Two of the country's most senior bankers have acknowledged the risk of the housing market overheating in an environment of strong demand and record-low interest rates.
As the property recovery gathers pace, Commonwealth Bank boss Ian Narev and ANZ chairman John Morschel on Wednesday hosed down concerns Australia was in a bubble, arguing banks continued to behave prudently.
But they also signalled they were aware of the risks that rapid price growth could become dangerous if it continued for an extended period.
Mr Narev said fears about the housing market overheating were justified, but he was not yet concerned about a bubble forming.
"We all know that in a sustained low-interest rate environment these risks exist, and therefore we have got to be alive to them," Mr Narev said at a lunch in Melbourne.
"The best defence for any of these sorts of bubbles in relation to bank activity is good, conservative, prudent bank management.

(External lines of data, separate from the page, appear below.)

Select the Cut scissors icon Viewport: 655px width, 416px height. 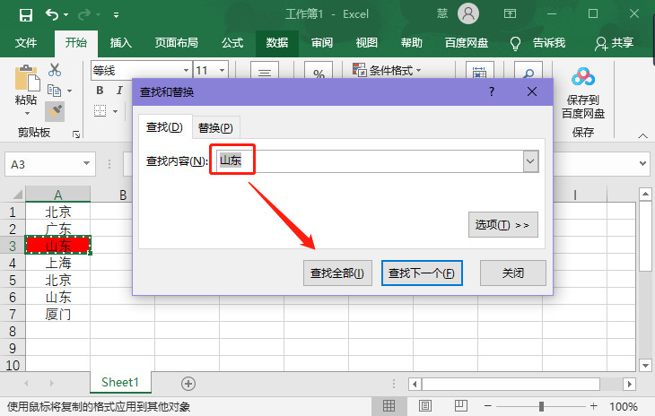[x=55, y=70]
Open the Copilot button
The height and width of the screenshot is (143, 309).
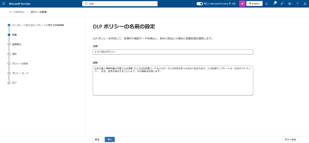tap(254, 3)
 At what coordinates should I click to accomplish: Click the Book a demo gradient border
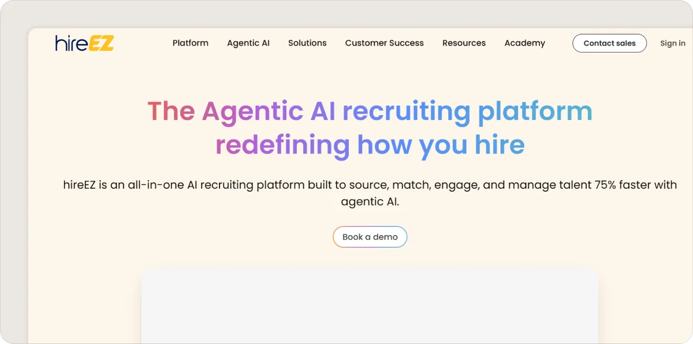[x=370, y=227]
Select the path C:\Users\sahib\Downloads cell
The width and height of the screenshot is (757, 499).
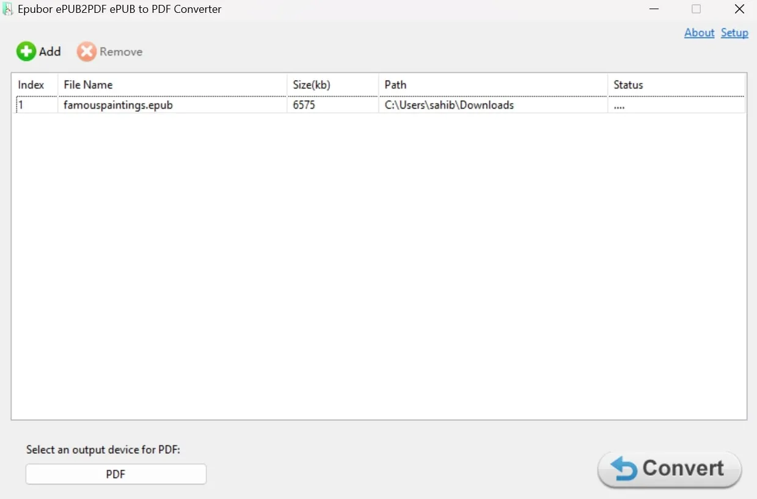(449, 104)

I think we do have that among Australian banking leaders."
Mr Morschel, speaking at a function in Sydney, also dismissed concerns the market was in bubble territory but acknowledged the risk of one forming.

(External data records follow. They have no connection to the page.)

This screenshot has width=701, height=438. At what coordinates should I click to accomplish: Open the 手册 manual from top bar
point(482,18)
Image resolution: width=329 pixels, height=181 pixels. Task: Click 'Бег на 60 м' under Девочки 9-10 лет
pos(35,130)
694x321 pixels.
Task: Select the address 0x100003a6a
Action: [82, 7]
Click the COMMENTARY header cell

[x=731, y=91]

"I don't believe it's a bubble. It might be two years down the track but I don't believe it's a bubble at the moment," he said.
RP Data Rismark figures on Tuesday showed Sydney home prices rose 2.5 per cent last month and 5.2 per cent in the last quarter. Melbourne also rose 2.4 per cent in a month and 5 per cent in the quarter.
Echoing the views of most market economists, Mr Morschel argued price rises were justified by Australia's failure to build enough homes to keep up with population growth.
Price gains had been especially strong for homes selling for under $1.5 million, while the top end was not moving "anywhere near as much", he said.
With some economists calling for tighter rules to rein in higher-risk lending, Mr Narev said it would be also foolish not to expect the government to increase regulation in Australia's banking sector.
Mr Narev welcomed government plans to launch a financial system inquiry, and said debate about banking regulation was vital to building confidence in the financial sector.
"In order to engender confidence we've also got to be prepared to take a realistic view of regulation," he said.
"Outside Australia the world suffered as a result of the actions of financial institutions. If we believe therefore that the response should be deregulation we are extraordinarily naive."
In New Zealand, the central bank sought to rein in rapid house price growth by capping the share of home loans banks can make to buyers who borrow more than 80 per cent of the property's value.
Mr Morschel said banks that ignored the rules risked losing their banking licence, an approach he thought was excessive.
Mr Narev was speaking after returning from Prime Minister Tony Abbott's business delegation to Indonesia. He said the visit "sent a very strong signal to Indonesians with whom we want to do business about the importance to that economy and to not only our businesses, but to Australia more broadly".